* **WHAT YOU WILL DO**: Please print each of the entries below exactly.

──────

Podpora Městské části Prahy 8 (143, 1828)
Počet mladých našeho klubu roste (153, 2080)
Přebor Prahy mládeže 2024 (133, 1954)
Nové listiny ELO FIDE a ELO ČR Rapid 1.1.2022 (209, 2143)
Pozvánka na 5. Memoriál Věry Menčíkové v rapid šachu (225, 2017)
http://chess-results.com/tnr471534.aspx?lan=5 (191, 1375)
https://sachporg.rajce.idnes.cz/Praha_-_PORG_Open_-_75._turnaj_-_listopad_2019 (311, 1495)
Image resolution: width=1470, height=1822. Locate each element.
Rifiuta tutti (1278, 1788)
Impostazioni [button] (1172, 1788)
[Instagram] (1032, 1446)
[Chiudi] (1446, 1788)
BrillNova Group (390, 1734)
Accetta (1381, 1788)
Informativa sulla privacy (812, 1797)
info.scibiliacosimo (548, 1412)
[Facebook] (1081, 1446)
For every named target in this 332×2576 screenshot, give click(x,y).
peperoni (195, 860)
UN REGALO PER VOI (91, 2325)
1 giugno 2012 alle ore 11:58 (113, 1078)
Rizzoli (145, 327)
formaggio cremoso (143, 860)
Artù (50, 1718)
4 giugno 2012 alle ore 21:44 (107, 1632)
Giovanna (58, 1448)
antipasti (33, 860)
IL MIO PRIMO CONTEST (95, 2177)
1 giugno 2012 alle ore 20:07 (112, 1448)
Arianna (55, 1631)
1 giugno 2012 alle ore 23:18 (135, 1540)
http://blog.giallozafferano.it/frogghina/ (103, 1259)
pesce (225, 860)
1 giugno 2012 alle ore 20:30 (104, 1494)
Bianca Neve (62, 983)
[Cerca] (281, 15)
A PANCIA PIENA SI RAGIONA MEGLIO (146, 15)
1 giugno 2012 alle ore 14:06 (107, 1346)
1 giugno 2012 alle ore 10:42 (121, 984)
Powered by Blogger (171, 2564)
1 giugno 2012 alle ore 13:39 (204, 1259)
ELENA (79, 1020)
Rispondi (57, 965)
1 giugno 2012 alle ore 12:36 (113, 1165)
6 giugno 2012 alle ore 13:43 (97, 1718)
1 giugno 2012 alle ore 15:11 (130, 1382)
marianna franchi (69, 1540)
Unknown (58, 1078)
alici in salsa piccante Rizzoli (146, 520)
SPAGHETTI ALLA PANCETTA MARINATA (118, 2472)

──────

* **RESPONSE AREA**:
Podpora Městské části Prahy 8 (143, 1828)
Počet mladých našeho klubu roste (153, 2080)
Přebor Prahy mládeže 2024 (133, 1954)
Nové listiny ELO FIDE a ELO ČR Rapid 1.1.2022 (209, 2143)
Pozvánka na 5. Memoriál Věry Menčíkové v rapid šachu (225, 2017)
http://chess-results.com/tnr471534.aspx?lan=5 (191, 1375)
https://sachporg.rajce.idnes.cz/Praha_-_PORG_Open_-_75._turnaj_-_listopad_2019 (311, 1495)
Image resolution: width=1470, height=1822. Locate each element.
Rifiuta tutti (1278, 1788)
Impostazioni [button] (1172, 1788)
[Instagram] (1032, 1446)
[Chiudi] (1446, 1788)
BrillNova Group (390, 1734)
Accetta (1381, 1788)
Informativa sulla privacy (812, 1797)
info.scibiliacosimo (548, 1412)
[Facebook] (1081, 1446)
For every named target in this 332×2576 screenshot, give click(x,y).
peperoni (195, 860)
UN REGALO PER VOI (91, 2325)
1 giugno 2012 alle ore 11:58 (113, 1078)
Rizzoli (145, 327)
formaggio cremoso (143, 860)
Artù (50, 1718)
4 giugno 2012 alle ore 21:44 (107, 1632)
Giovanna (58, 1448)
antipasti (33, 860)
IL MIO PRIMO CONTEST (95, 2177)
1 giugno 2012 alle ore 20:07 (112, 1448)
Arianna (55, 1631)
1 giugno 2012 alle ore 23:18 (135, 1540)
http://blog.giallozafferano.it/frogghina/ (103, 1259)
pesce (225, 860)
1 giugno 2012 alle ore 20:30 (104, 1494)
Bianca Neve (62, 983)
[Cerca] (281, 15)
A PANCIA PIENA SI RAGIONA MEGLIO (146, 15)
1 giugno 2012 alle ore 14:06 (107, 1346)
1 giugno 2012 alle ore 10:42 (121, 984)
Powered by Blogger (171, 2564)
1 giugno 2012 alle ore 13:39 (204, 1259)
ELENA (79, 1020)
Rispondi (57, 965)
1 giugno 2012 alle ore 12:36 (113, 1165)
6 giugno 2012 alle ore 13:43 (97, 1718)
1 giugno 2012 alle ore 15:11 (130, 1382)
marianna franchi (69, 1540)
Unknown (58, 1078)
alici in salsa piccante Rizzoli (146, 520)
SPAGHETTI ALLA PANCETTA MARINATA (118, 2472)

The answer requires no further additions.